Problem: I have come across a problem similar to bin packing that I am unable to solve using any techniques that I have seen for solving bin packing or any of its variations. The problem is as follows:
Example: To give an example, imagine I have 3 bins (bin 0 with capacity 2, bin 1 with capacity 2, and bin 2 with capacity 1) and a list of 6 items. The first two items in the list can fit into bin 0 and bin 1. The next two items can only fit into bin 0, and the last item can only fit into bin 2. If I iterate through the list of items and then buckets sequentially, I will end up putting the first two items into bin 0, the third item nowhere, the fourth item nowhere, and the fifth item into bin 2. This is not optimal as I could have placed the first two items into bin 1, then the next two into bin 0, and finally the last item into bin 2.
What I’ve found so far:
I have found that simply sorting the bins by capacity or sorting the items by the number of bins they can go into does not work. Also, I have found someone with a similar problem (here, but in this case the OP is looking for an algorithm that minimizes the number of bins in each class, where I have a fixed number of bins that is known before the algorithm runs.
Also, I have found literature regarding bin packing with item-to-item incompatibility and tried modeling the problem as such, but I do not believe that is the correct solution as it runs into problems when deciding whether items that have only some bins in common are compatible. I believe a similar logic can be applied to bin-packing with compatible categories (see research paper here), but there may be some clever way to frame the problem so that these solutions work.

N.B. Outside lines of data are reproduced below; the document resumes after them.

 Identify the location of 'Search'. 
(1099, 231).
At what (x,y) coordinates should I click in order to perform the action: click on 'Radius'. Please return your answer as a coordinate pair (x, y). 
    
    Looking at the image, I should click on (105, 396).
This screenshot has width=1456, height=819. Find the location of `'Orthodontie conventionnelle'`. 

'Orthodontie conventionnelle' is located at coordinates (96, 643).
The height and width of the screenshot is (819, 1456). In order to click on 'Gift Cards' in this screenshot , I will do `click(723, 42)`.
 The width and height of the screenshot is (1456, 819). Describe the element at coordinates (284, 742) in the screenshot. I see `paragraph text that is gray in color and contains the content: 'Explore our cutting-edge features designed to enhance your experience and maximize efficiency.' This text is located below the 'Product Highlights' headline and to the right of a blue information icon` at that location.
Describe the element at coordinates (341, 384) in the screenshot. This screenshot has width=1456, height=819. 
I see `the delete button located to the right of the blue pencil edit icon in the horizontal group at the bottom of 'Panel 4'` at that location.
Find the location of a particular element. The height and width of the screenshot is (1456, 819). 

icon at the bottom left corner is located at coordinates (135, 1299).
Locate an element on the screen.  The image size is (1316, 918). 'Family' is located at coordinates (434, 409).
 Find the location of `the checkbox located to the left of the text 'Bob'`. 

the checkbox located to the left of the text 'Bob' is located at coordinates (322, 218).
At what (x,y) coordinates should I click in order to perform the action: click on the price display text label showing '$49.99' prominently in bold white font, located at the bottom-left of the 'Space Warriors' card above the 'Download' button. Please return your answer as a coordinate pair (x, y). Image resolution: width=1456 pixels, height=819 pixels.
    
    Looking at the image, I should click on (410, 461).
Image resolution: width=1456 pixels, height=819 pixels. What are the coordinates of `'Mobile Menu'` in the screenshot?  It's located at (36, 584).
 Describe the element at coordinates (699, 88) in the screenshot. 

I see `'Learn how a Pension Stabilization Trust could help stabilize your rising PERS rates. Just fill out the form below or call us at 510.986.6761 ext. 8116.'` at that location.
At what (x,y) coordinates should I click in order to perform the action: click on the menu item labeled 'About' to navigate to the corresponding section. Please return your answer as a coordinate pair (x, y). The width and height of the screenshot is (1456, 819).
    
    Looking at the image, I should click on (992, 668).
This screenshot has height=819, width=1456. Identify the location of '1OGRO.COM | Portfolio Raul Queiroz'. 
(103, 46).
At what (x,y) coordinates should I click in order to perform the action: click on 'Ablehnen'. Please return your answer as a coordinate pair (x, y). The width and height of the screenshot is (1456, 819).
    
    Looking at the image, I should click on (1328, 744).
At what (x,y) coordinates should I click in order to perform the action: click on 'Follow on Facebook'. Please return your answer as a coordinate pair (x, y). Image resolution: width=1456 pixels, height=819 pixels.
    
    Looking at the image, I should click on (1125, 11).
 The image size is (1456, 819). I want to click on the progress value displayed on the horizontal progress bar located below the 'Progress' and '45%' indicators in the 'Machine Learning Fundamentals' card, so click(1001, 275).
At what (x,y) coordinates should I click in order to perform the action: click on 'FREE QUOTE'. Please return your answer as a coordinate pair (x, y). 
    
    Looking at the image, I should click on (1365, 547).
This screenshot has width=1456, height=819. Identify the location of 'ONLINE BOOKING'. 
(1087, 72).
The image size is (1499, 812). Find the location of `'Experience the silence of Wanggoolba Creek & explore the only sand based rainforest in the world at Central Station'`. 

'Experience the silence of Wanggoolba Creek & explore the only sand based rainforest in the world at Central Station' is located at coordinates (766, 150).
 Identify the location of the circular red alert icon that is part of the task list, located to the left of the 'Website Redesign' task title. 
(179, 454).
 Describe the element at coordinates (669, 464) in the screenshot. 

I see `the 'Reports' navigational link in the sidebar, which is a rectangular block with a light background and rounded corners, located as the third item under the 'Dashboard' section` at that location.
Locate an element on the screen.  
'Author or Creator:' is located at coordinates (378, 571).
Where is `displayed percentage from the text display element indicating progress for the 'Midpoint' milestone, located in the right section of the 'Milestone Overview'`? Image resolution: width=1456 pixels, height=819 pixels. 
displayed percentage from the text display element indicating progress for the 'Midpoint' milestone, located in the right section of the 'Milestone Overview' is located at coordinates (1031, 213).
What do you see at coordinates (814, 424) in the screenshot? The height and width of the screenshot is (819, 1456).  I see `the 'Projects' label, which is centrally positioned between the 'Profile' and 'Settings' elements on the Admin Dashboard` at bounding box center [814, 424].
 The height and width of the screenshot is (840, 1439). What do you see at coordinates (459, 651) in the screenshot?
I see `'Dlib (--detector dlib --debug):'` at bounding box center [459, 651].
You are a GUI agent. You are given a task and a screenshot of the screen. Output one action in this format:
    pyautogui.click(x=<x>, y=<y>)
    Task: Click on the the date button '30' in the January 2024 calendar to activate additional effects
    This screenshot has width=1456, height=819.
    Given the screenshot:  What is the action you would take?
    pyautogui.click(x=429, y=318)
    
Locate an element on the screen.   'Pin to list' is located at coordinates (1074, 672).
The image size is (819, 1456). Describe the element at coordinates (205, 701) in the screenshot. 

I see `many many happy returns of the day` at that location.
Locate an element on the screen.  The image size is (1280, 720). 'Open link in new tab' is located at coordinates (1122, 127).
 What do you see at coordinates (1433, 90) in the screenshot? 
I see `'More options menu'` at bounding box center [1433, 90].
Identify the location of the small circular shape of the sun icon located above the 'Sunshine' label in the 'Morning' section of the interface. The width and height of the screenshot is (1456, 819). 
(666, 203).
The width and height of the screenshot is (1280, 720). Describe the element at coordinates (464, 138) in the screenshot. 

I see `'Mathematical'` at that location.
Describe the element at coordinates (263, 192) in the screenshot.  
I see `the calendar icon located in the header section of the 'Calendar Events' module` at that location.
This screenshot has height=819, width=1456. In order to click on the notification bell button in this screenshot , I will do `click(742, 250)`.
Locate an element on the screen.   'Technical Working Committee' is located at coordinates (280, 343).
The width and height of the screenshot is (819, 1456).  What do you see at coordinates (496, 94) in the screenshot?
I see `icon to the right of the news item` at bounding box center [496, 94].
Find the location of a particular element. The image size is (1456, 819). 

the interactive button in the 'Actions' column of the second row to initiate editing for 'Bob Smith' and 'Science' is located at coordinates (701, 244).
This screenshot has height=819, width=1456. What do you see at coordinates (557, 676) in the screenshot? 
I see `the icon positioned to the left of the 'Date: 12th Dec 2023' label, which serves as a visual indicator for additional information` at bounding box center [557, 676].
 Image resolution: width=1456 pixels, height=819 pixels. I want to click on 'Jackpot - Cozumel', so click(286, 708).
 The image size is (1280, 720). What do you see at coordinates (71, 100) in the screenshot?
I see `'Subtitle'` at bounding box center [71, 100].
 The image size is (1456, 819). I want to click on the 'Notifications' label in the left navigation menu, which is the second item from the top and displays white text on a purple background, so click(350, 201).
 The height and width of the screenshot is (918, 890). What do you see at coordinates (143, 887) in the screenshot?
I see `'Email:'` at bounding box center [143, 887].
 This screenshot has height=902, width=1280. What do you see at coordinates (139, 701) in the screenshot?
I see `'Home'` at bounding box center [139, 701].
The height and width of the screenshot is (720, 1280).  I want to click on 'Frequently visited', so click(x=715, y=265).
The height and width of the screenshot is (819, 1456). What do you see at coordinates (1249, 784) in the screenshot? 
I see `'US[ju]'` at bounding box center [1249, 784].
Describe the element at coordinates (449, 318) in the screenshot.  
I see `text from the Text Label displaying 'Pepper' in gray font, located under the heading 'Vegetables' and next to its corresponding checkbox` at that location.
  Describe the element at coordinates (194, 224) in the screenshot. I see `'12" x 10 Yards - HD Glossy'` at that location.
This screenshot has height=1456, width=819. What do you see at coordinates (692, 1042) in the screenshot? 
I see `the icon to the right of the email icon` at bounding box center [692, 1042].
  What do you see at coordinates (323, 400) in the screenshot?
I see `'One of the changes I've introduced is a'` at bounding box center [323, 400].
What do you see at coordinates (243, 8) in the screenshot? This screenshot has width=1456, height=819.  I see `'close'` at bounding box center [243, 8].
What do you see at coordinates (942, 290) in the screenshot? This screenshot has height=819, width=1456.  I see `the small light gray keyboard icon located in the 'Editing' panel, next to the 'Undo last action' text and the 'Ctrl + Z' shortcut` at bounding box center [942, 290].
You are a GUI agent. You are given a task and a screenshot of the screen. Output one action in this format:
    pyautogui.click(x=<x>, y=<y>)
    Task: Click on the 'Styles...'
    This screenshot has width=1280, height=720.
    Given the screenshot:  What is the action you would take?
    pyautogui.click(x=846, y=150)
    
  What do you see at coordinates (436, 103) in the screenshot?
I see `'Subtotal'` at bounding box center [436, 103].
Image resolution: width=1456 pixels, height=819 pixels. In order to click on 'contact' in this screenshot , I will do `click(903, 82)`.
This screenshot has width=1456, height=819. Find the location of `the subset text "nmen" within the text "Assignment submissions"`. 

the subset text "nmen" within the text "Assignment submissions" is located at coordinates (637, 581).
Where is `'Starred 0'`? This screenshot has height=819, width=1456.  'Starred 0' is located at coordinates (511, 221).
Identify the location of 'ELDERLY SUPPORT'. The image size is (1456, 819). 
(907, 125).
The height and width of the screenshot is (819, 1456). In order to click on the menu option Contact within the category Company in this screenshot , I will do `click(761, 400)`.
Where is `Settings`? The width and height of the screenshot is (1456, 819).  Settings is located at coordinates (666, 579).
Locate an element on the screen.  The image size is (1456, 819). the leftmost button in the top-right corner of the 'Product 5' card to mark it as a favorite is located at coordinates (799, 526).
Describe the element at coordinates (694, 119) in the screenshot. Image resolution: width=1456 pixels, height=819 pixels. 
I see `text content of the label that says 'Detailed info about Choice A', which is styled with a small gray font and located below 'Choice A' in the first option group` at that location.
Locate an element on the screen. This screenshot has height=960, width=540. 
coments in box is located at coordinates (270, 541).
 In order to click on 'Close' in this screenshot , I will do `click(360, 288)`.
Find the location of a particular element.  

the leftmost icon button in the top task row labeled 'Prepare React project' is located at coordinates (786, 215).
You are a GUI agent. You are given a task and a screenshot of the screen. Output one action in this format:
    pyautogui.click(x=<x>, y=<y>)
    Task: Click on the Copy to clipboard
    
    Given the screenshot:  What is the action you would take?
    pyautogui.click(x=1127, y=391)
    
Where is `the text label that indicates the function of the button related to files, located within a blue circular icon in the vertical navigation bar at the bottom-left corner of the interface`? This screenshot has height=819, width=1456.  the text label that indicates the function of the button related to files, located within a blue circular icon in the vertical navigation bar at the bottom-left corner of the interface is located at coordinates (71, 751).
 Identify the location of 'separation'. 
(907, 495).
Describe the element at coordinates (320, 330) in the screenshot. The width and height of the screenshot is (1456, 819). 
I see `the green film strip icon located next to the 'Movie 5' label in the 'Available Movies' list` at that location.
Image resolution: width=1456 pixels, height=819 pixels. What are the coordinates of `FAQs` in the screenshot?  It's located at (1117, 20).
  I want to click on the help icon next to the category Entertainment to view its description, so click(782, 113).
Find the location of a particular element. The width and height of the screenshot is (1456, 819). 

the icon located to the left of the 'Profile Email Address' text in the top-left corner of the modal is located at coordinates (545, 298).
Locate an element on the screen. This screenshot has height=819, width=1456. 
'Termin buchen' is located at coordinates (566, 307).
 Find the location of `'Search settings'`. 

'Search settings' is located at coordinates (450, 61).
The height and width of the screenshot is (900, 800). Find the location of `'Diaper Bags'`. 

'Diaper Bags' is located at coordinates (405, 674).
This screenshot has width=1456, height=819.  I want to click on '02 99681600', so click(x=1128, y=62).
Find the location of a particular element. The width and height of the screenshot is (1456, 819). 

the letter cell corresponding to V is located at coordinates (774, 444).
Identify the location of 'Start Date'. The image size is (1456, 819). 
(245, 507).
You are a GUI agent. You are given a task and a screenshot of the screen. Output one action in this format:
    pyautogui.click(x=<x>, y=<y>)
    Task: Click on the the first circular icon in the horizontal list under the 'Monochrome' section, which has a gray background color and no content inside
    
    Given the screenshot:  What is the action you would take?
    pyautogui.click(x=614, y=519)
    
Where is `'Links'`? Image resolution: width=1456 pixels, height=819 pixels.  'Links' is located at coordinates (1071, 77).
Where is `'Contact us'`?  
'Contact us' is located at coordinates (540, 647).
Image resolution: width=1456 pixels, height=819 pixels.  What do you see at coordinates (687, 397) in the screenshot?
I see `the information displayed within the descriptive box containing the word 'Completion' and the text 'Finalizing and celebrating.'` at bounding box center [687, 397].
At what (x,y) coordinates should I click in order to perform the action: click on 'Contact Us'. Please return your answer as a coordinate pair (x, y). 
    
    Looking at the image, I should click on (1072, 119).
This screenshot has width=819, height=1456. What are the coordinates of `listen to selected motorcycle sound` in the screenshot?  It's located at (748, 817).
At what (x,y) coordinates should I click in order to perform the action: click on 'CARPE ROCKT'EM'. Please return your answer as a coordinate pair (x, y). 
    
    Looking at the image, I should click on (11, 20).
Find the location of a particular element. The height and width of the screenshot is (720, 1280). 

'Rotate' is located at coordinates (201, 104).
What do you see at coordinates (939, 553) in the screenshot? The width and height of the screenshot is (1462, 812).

Basically, I was wondering if anyone could provide some guidance as to how to approach this problem or if there are any techniques for similar problems that can be used to approach this one.
Turn this into a graph theory problem.
Make a graph with a node for every item and every bin.
Make an arc from every item to every bin that can take it. The capacity of these arcs is infinite (or can be modeled as the capacity of the bin they point at).
Make a source node with an arc to every item. The capacity of these arcs is equal to the number of items.
Make a sink node with an arc from every bin into it. The capacity of these arcs is equal to the capacity of the bins.
Now, use the max-flow-min-cut algorithm to find the maximum flow through the network. The capacity used by arcs between items & bins in the solution you find is the allocation you're looking for.